Among Hauman's books are the eBooks Star Trek: Starfleet Corps of Engineers: No Surrender and Star Trek: Starfleet Corps of Engineers: Creative Couplings. Couplings was co-authored with Aaron Rosenberg, and is noteworthy for the first Klingon/Jewish wedding ceremony, for which it was covered on NPR and the Jewish weekly newspaper The Forward. He coauthored the "Redemption" story in the Star Trek: New Frontier anthology No Limits with Lisa Sullivan.

Hauman wrote the short stories "On The Air", which appeared in the anthology Ultimate X-Men, and "Chasing Hairy", which appeared in the anthology X-Men Legends. Both were featured on the Sci-Fi Channel's Seeing Ear Theater. He also contributed to the anthology Urban Nightmares.

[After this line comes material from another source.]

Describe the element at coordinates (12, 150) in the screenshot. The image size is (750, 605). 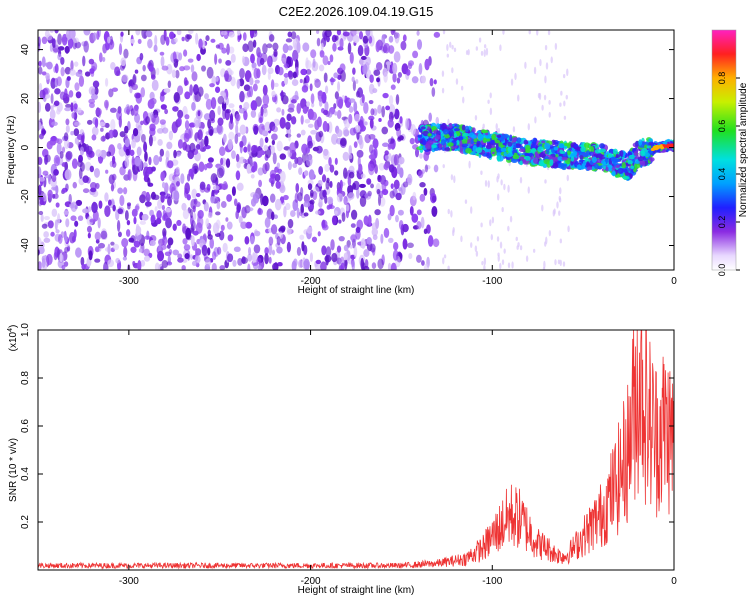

He was a founder of Hell's Kitchen Systems, Inc., which was purchased by Red Hat in 2000 for $85.6 million. He was a founder of BiblioBytes, an electronic publishing site, and was called a "young Turk of publishing" in the New York Observer. BiblioBytes was a named plaintiff in Reno v. ACLU, which found the Communications Decency Act unconstitutional. Hauman was also a founding board member of the World Wide Web Artists Consortium, and was the former chair of their Netlaw special interest group.

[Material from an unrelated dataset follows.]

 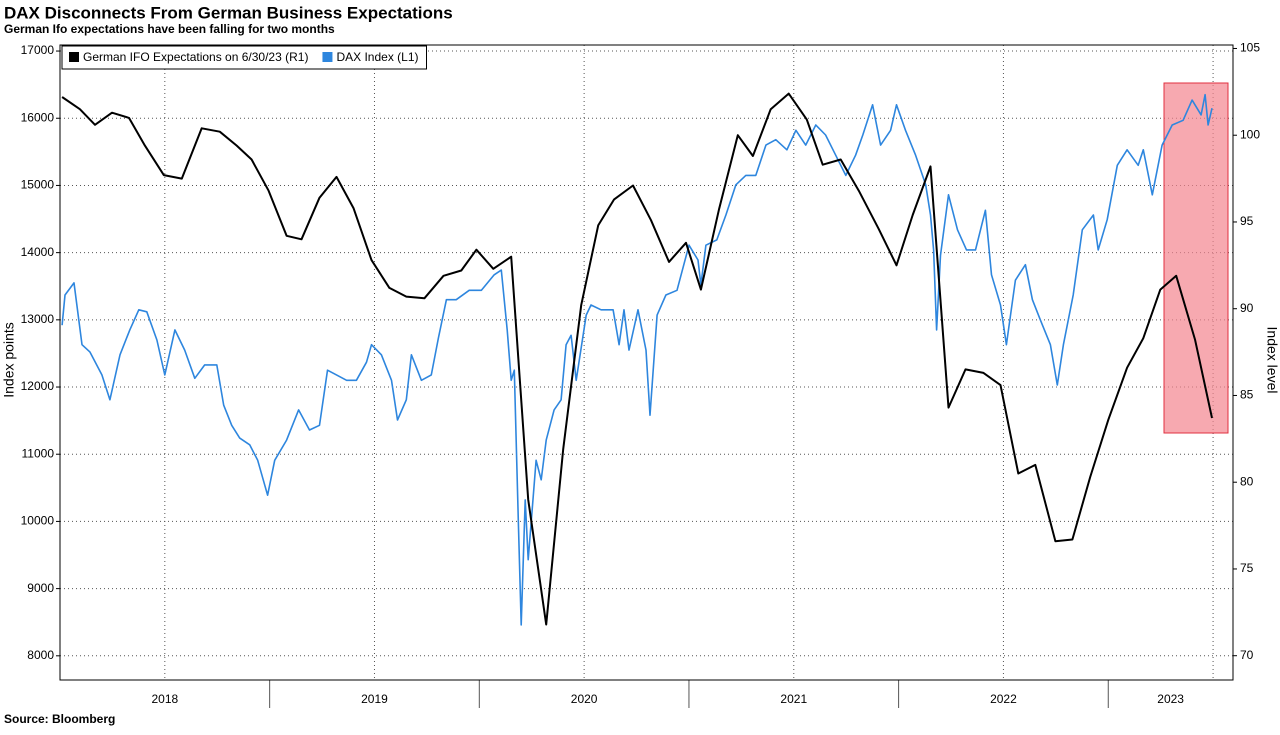 What do you see at coordinates (9, 360) in the screenshot?
I see `y-axis-label: Index points` at bounding box center [9, 360].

Hauman is a columnist for ComicMix. He also provided the color art for ComicMix's online publication of Mike Grell's Jon Sable, Freelance, which began in November 2007, and was the Assistant Editor on The Original Johnson, a biographical comic book about boxer Jack Johnson.

He serves as webmaster of the websites of writers Peter David and Robert Greenberger. In April 2011, Hauman joined with Peter David, Michael Jan Friedman, Robert Greenberger, and Aaron Rosenberg in assembling an electronic publishing endeavor called Crazy Eight Press, which would allow them to publish e-books directly to fans. Hauman provided the cover illustration of Peter David's 2012 vampire novel, Pulling Up Stakes.

Hauman has been a featured speaker at numerous industry trade shows, conventions, organization meetings, and the World Science Fiction Convention.

==Legal issues==
On November 13, 2016, Dr. Seuss Enterprises filed a complaint in California federal court accusing Hauman's website, ComicMix, of violating the intellectual property of Theodor S. Geisel (aka Dr. Seuss) with its crowd-funded book Oh, The Places You'll Boldly Go!, a portmanteau of the Dr. Seuss children's book Oh, the Places You'll Go!, and the phrase to boldly go where no one has gone before, from Star Trek. The lawsuit stated that Hauman's book, which parodies both Star Trek and various Dr. Seuss books, including Oh, The Places You'll Go!, Horton Hears a Who!, How the Grinch Stole Christmas!, The Lorax, and The Sneetches and Other Stories, copied Dr. Seuss' copyrighted work, including recreating entire pages from his books "with meticulous precision." The lawsuit also stated that the book's violation of Dr. Seuss' trademark would create confusion in the minds of the public as to Dr. Seuss's approval or licensing. The defendants maintained that the satirical nature of the ComicMix book is protected under Fair Use. In May 2018, U.S District Court Judge Janis Sammartino found in favor of ComicMix on the issue of Dr. Seuss' trademark, ruling that its book was "a highly transformative work that takes no more than necessary to accomplish its transformative purpose and will not impinge on the original market for Plaintiff's underlying work." In March 2019, Sammartino similarly found in favor of ComicMix on the issue of copyright, ruling that Oh, The Places You'll Boldly Go! was protected under Fair Use. However, in 2021 the 9th Circuit ruled against ComicMix stating “ ComicMix's book wasn't transformative because it didn't have a different purpose or character from Seuss's or alter it with new expression, meaning, or message”. ComicMix agreed to a permanent injunction on distribution in exchange for Dr. Seuss Enterprises not seeking damages.

==Personal life==
Hauman lives in Weehawken, New Jersey.